Android's strength and difficulty are the same thing: device diversity. A robust Android app is one that has been tested across API levels, manufacturers, memory classes, and the aggressive background restrictions that vary by vendor. Build for that range from the start.
Key takeaways
- Test across API levels, manufacturers, memory classes, and background restrictions.
- Keep Gradle, native dependencies, permissions, and signing configuration maintainable.
- Monitor crashes, ANRs, startup time, and background behavior after release.
Modern UI and native modules
Build new native UI with Jetpack Compose and Kotlin; keep Java and View-based screens where they already work well rather than rewriting for its own sake. In a React Native app, use a native module for capabilities like foreground services, exact alarms, or vendor SDKs that have no reliable JavaScript path.
Respect the platform's background execution model — WorkManager for deferrable work, foreground services for ongoing tasks — because OEM battery optimizations will silently kill work that ignores it.

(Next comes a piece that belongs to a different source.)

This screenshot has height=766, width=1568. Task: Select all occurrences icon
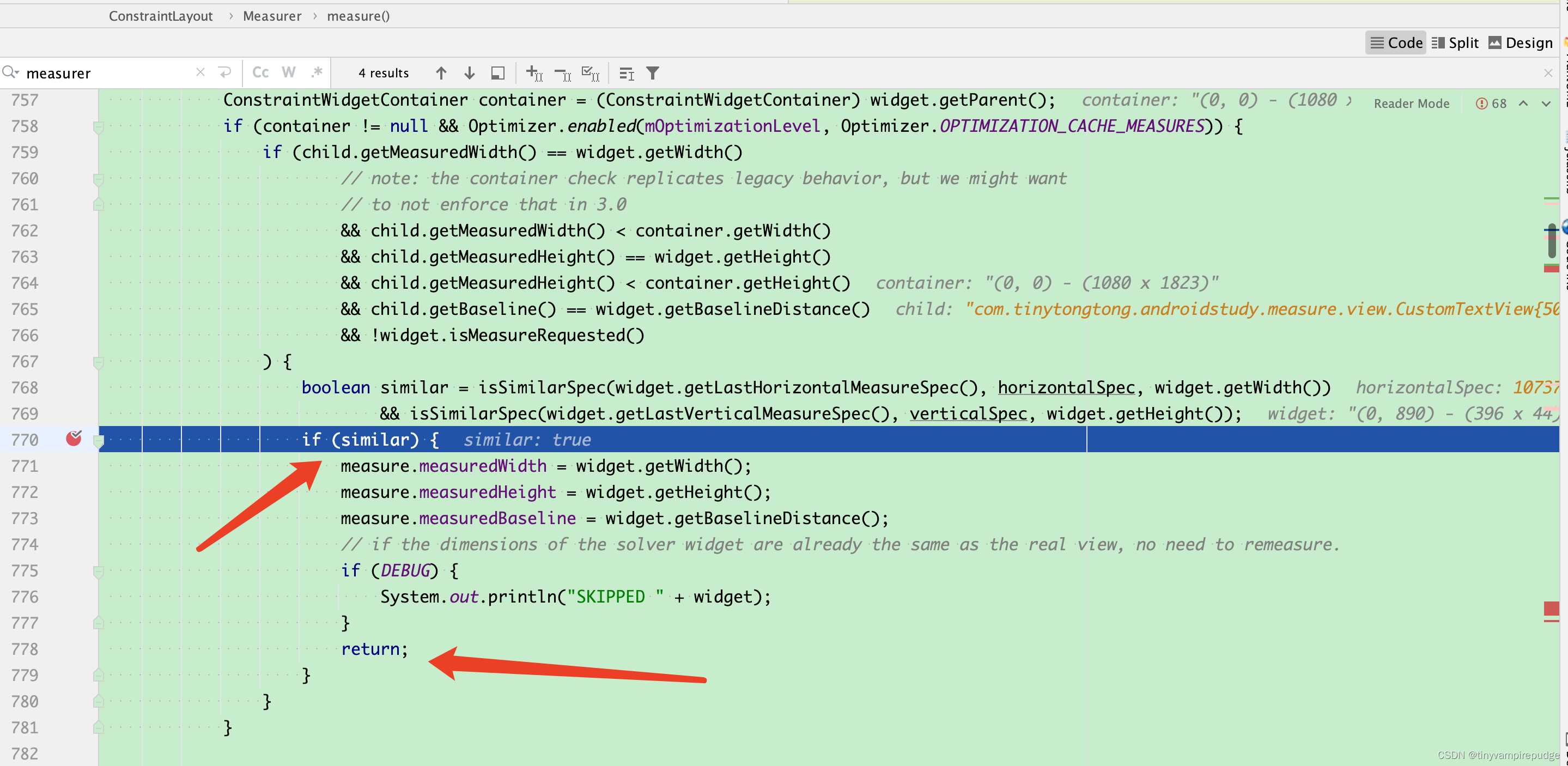coord(591,73)
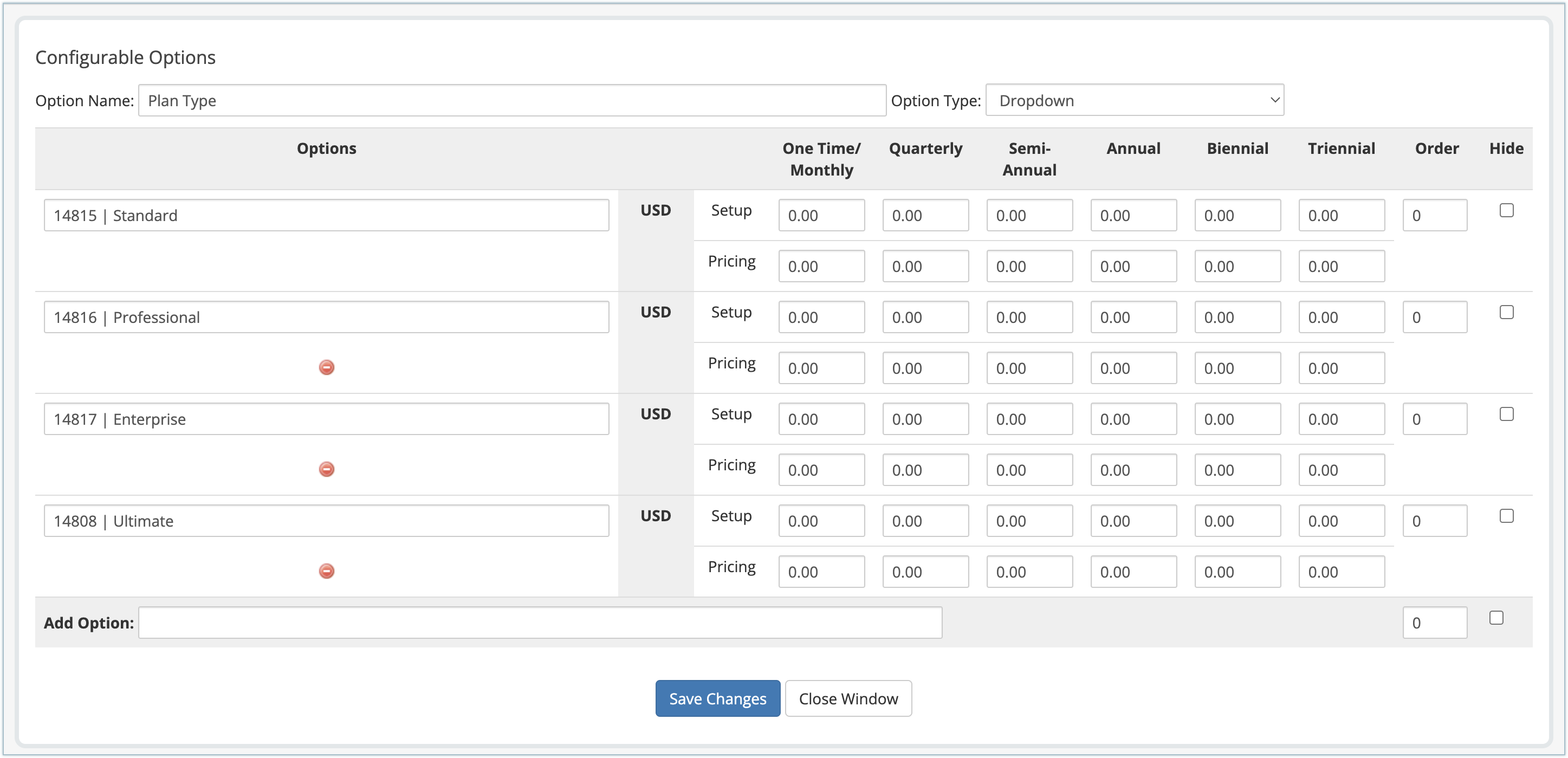Click delete icon for Professional option
This screenshot has height=758, width=1568.
(x=326, y=367)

Build configuration and release health
Keep Gradle, the Android Gradle Plugin, native dependencies, permissions, and signing config maintainable and documented; build the release as an Android App Bundle with a managed signing key. Target the current API level the Play Console requires and test the minimum you support.
After release, watch Android vitals — crash rate, ANR rate, excessive wakeups, and cold-start time — in the Play Console, and reproduce regressions on real low-end hardware, not just the emulator.